* **Challenges**
1. Based on the passage on 2 Squadron of the South African Air Force, decide whether each statement below agrees with it. Answer yes or no for each, and quote the deciding words of the passage.
(a) The squadron came into being on 1 October 1940.
(b) The Curtiss Mohawk IV fighters delivered to the squadron went straight into service.
(c) The squadron claimed twelve Italian aircraft shot down during the East African campaign.
2. Extend the passage on 2 Squadron of the South African Air Force, starting right after its last sentence.

* BEGIN Passage to read *

2 Squadron is a squadron in the South African Air Force which was formed in 1940. The squadron has a long history, having been involved in every single combat action in which the SAAF has taken part. During the Second World War it made a name for itself in the battles for East Africa, before distinguishing itself in North Africa as part of the Desert Air Force, and later in Italy.

World War II
The squadron was established on 1 October 1940, when the two flights of 1 Squadron SAAF that were operating in Kenya against the Italians in the East African campaign, were formed into a new squadron. The Kenya-based flights had operated independently from the remainder of 1 Squadron, based in the Sudan for several months, and two shootdowns of Italian aircraft made by the Kenya-based flights were retrospectively credited to the new squadron. Initial equipment of the new squadron was nine Hawker Furys fighters, nine Gloster Gladiators and five Hawker Hurricanes. In November, the Squadron's Gladiators were transferred to 1 Squadron SAAF, and on 3 January 1941, its Hurricanes were also passed to 1 Squadron SAAF, leving 2 Squadron equipped with Furys, supplemented by three old Gloster Gauntlets inherited from 430 Flight RAF. In March 1941, the squadron was planned to re-equip with Curtiss Mohawk IV fighters, but when the new aircraft were delivered to Mombassa their engines proved to be faulty, and had to be sent to Britain for repair. On 17 April the squadron's pilots were sent off to Egypt where the squadron would be re-equipped for service in the Western Desert campaign. The squadron claimed eight Italian aircraft shot down during the East African campaign.

On arrival in Egypt, the squadron received Hurricanes as temporary equipment until it could convert to its planned equipment of Curtiss Tomahawks. A detachment of the squadron's Hurricanes operated over the front from Sidi Haneish Airfield from the end of May while the rest of the squadron continued to work up on Tomahawks. By July 1941, it had fully converted to and was operational on the Tomahawk. 

During the initial years of the war, 2 Squadron served as part of 1 Bomber Brigade in the East African campaign and the North African campaign. After August 1943, it also saw action in Sicily, Italy and Yugoslavia.

During the Second World War the squadron operated the following aircraft:
 Hawker Hartebeest
 Hawker Fury I
 Gloster Gauntlet
 Gloster Gladiator II
 Hawker Hurricane
 Tomahawk IIB June 1941 – May 1942
 Kittyhawk I April 1942 – June 1943
 Kittyhawk III June 1943 – July 1943
 Supermarine Spitfire Vc July 1943 – March 1944
 Supermarine Spitfire IX February 1944 – July 1945

Korean War

The squadron was South Africa's contribution to the United Nations war effort during the Korean War from November 1950 to December 1953.

* END Passage to read *
* BEGIN Records shown *

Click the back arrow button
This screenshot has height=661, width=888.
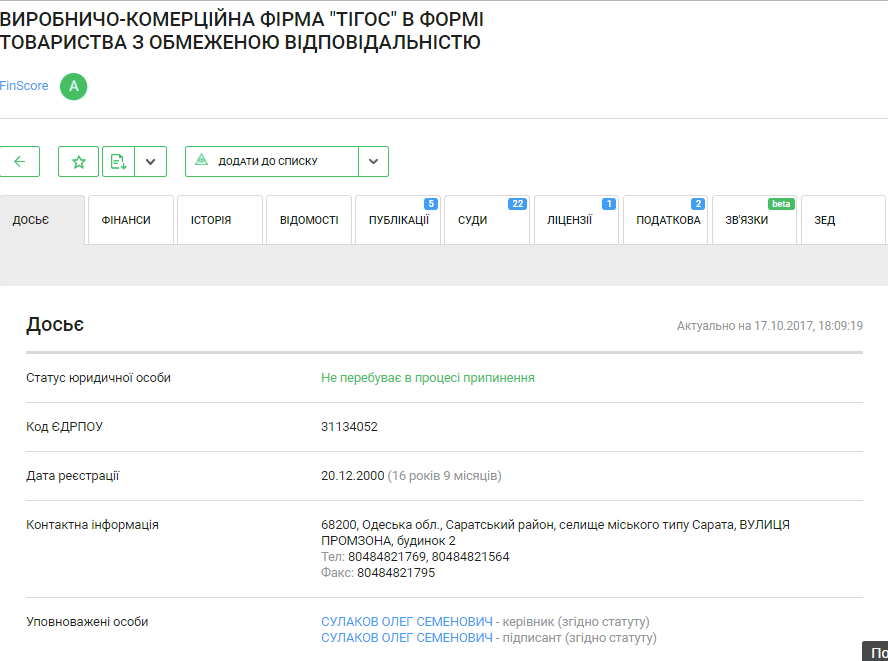19,161

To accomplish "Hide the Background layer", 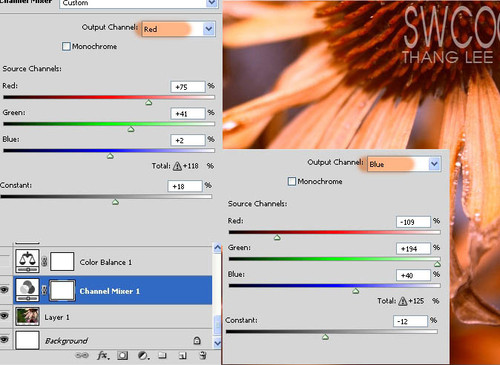I will point(4,339).
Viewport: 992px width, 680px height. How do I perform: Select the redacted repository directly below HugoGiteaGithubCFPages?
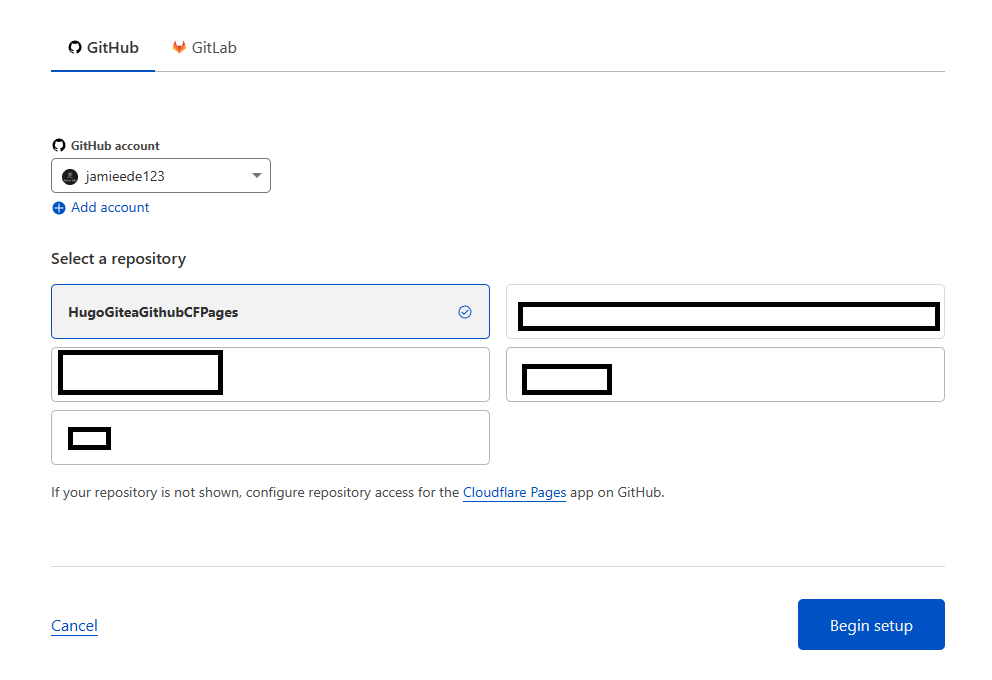[x=270, y=374]
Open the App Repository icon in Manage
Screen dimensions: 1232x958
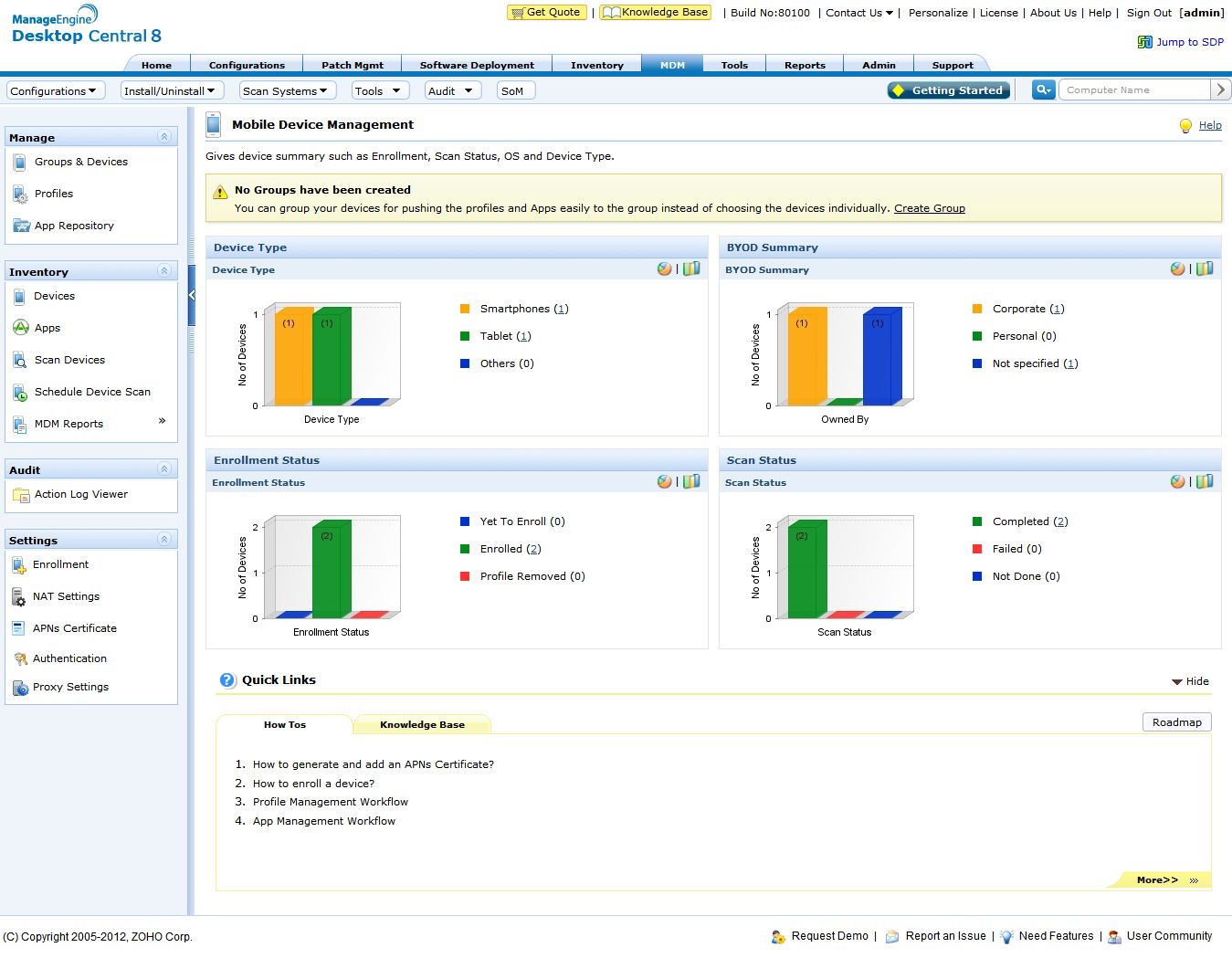click(x=21, y=226)
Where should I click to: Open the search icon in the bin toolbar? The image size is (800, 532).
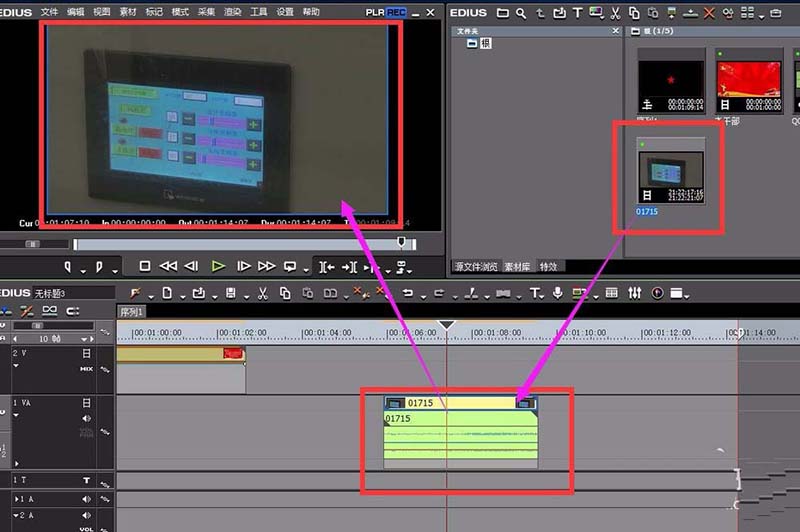[520, 13]
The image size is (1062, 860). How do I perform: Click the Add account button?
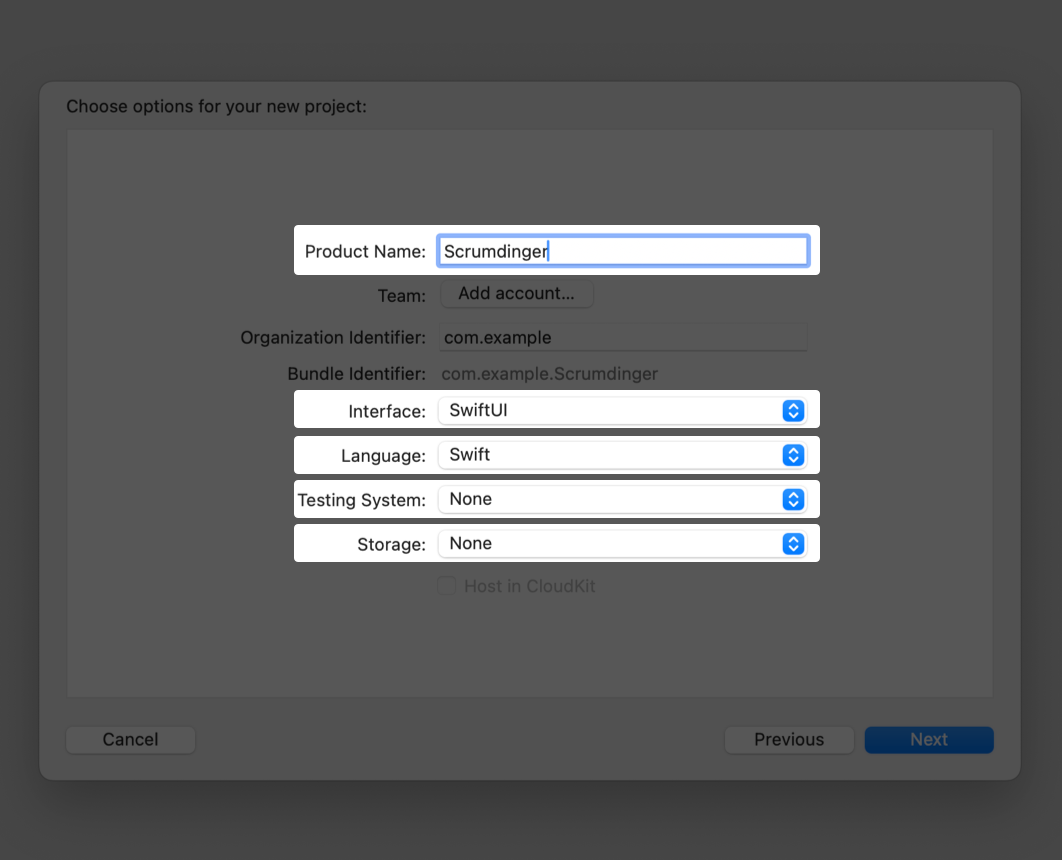pos(517,293)
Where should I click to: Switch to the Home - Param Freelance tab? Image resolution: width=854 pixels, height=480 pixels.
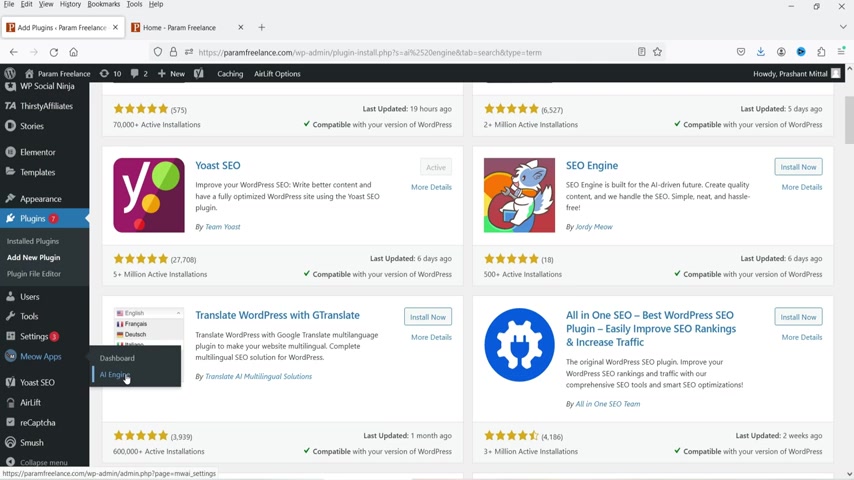coord(180,27)
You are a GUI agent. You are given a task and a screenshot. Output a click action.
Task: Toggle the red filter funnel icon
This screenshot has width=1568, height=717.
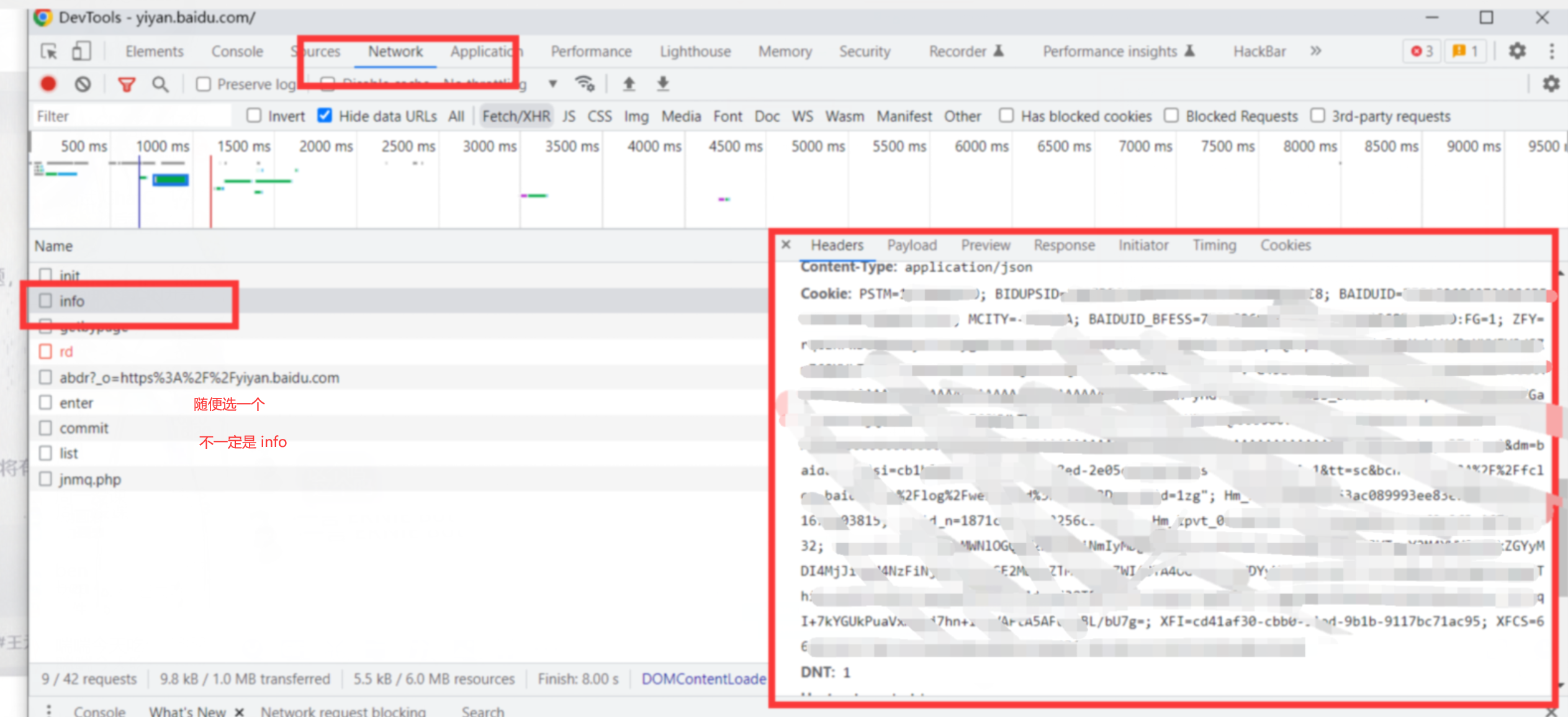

* END Records shown *

* **Responses to the tasks**
1.
(a) Yes: "The squadron was established on 1 October 1940"
(b) No: "their engines proved to be faulty, and had to be sent to Britain for repair"
(c) No: "The squadron claimed eight Italian aircraft shot down during the East African campaign."

2.
2 Squadron was attached to the 18th Fighter-Bomber Wing U.S. Air Force for the duration of the war. Initially flying the P-51 Mustang, the squadron re-equipped with the F-86 Sabre in February 1953. During the war the squadron flew a total of 12,067 sorties, most being dangerous ground attack missions. 74 of the 94 Mustangs and 4 out of the 22 Sabres were lost, along with 33 pilots (14 killed in action, 11 missing in action, 8 pilots killed in accident).

For its actions, the squadron received the Republic of Korea Presidential Unit Citation, United States Presidential Unit Citation, and numerous other awards and decorations.

The Commanding Officer of the 18th Fighter-Bomber Wing, issued a directive at the end of the war that:

Eleven Korean War SAAF casualties are buried at the United Nations Memorial Cemetery, Busan, South Korea.

After the Korean War 2 Squadron, based at Waterkloof AFB, was equipped with Canadair CL-13 Sabres. For a period the squadron was stationed at AFB Pietersburg.

The Border War and post 2000

Conversion to the new Mirage III occurred in 1963 and the squadron moved to AFB Hoedspruit at the end of 1978. The squadron fought in several engagements during the South-West Africa/Angola Border War.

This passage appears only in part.